RIPK3 and CypD contribute to ischemia–reperfusion damage but caspase-8 does not. (A) Expression levels of RIPK1 in whole-kidney lysates taken from wt or RIPK3-ko mice during the time course of IRI in wt mice. GAPDH serves as a loading control. (B) wt, RIPK3-ko, and caspase-8 (C8)/RIPK3-dko mice underwent renal IRI 48 h before preparation of PAS-stained renal sections and its quantification using the renal damage score (C). (D and E) Corresponding serum creatinine and serum urea concentrations 48 h after reperfusion (n = 8–12 per group). (F–I) Comparison of wt, CypD-ko, and RIPK3-ko mice in a mild IRI setting (n = 7–16 per group).
Fig. 3.
Necroptosis occurs independently of the immune system. (A) Freshly isolated renal tubules were treated for 6 h after preparation with indicated agents before assessment of TUNEL positivity and quantification (B). (C and D) Representative PAS-stained kidney sections (C) and evaluation of renal damage (D) from SCID-Beige mice that underwent ischemia–reperfusion in the presence of DMSO or Nec-1. Corresponding serum concentrations of creatinine (E) and urea (F) are shown 48 h after reperfusion (n = 8 per group). (G) PI staining of freshly isolated renal tubules from wt or RIPK3-ko mice that underwent 60 min of hypoxia followed by 60 min of reperfusion. (H) LDH-release assay of the similar tubules as in G.
Fig. 4.
Combination therapy with Nec-1 and SfA provides strong protection against IRI. (A and B) RIPK3-ko and CypD-ko mice (n = 8 per group) underwent indicated treatment 15 min before onset of IRI surgery.

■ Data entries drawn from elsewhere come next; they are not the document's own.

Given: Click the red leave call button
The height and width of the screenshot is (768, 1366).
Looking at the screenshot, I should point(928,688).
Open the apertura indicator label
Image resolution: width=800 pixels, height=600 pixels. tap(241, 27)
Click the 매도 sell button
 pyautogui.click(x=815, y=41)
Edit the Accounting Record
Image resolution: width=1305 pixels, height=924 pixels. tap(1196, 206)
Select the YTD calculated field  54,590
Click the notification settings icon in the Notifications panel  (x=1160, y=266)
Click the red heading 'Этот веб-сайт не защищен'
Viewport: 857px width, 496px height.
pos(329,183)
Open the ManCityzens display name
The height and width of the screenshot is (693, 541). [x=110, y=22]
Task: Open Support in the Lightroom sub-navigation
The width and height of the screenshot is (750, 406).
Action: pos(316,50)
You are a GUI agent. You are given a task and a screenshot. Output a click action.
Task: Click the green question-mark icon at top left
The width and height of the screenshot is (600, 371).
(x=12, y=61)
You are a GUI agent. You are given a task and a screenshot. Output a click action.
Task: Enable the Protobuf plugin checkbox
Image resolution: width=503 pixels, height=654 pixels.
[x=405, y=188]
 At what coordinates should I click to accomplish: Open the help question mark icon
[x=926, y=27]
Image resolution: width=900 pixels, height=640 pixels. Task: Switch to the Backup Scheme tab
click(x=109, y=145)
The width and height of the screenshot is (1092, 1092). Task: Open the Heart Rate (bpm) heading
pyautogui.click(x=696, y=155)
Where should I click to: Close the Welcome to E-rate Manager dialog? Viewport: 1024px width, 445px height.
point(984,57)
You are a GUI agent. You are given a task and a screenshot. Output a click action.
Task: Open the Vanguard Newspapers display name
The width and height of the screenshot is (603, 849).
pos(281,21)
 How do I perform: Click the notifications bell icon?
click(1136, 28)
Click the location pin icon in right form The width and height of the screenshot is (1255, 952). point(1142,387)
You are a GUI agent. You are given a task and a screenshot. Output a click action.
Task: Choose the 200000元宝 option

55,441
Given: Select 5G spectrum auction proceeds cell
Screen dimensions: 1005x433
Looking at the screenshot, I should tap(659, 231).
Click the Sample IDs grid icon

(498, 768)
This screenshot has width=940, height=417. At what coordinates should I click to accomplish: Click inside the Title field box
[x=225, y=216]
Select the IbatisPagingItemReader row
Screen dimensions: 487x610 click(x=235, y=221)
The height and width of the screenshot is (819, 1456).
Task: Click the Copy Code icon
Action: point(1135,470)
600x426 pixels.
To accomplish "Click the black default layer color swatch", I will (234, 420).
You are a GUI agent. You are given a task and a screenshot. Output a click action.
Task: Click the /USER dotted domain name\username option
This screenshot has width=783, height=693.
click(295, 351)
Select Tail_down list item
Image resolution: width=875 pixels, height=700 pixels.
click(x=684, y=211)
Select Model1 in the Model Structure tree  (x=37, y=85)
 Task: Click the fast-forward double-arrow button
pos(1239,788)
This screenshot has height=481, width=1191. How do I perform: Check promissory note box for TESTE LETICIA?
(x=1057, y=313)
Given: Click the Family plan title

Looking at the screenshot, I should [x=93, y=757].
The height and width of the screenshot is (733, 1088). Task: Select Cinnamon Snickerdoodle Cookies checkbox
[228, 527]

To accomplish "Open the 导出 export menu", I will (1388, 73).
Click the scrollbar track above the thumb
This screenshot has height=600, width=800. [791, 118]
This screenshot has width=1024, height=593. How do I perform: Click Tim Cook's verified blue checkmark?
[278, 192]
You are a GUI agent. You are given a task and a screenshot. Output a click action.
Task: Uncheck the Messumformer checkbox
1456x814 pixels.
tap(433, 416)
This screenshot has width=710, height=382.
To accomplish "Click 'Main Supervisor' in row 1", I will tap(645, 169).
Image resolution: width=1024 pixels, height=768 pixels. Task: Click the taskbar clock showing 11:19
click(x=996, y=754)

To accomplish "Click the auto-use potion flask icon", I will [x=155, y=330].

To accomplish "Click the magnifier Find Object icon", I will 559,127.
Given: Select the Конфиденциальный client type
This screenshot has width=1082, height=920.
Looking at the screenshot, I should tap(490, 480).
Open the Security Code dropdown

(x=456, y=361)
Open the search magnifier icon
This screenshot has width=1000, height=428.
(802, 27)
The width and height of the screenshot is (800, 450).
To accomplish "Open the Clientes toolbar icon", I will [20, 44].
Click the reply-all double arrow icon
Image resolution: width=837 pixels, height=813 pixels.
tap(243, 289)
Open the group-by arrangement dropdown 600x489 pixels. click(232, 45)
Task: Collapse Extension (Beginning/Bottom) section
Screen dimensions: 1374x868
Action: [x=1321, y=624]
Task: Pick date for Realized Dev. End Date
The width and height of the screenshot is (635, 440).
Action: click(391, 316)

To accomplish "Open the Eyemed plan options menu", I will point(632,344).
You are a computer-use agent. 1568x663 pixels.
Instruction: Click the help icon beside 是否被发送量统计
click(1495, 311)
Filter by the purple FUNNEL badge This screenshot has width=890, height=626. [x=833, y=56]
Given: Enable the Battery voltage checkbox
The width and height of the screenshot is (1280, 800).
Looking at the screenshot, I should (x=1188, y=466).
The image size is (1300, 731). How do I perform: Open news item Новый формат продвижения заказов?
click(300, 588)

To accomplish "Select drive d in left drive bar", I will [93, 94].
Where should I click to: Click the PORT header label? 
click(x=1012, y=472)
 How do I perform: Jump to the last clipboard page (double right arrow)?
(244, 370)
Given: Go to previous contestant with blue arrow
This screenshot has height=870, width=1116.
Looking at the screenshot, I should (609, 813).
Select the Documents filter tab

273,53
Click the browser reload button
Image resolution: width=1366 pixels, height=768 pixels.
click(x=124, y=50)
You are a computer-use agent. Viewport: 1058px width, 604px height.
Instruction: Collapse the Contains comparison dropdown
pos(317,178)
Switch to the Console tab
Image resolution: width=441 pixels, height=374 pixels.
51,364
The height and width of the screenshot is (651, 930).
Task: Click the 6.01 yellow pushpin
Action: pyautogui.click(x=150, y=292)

Note that the neither the addition of Nec-1 to RIPK3-ko mice nor the application of SfA in CypD-ko mice led to any further protection compared with the DMSO-treated knockouts. (C–G) wt mice (n = 8–12 per group) underwent indicated treatment 15 min before the onset of surgery. (C) Survival proportions following IRI. (D) Representative PAS-stained histomicrographs 48 h after severe IRI are demonstrated. (E) Quantification by renal damage score of D. (F–G) Serum creatinine and serum urea concentrations 48 h following reperfusion or sham operation. Note the additive protective effect of combination therapy. *P < 0.05; **P < 0.01; n.s., not significant.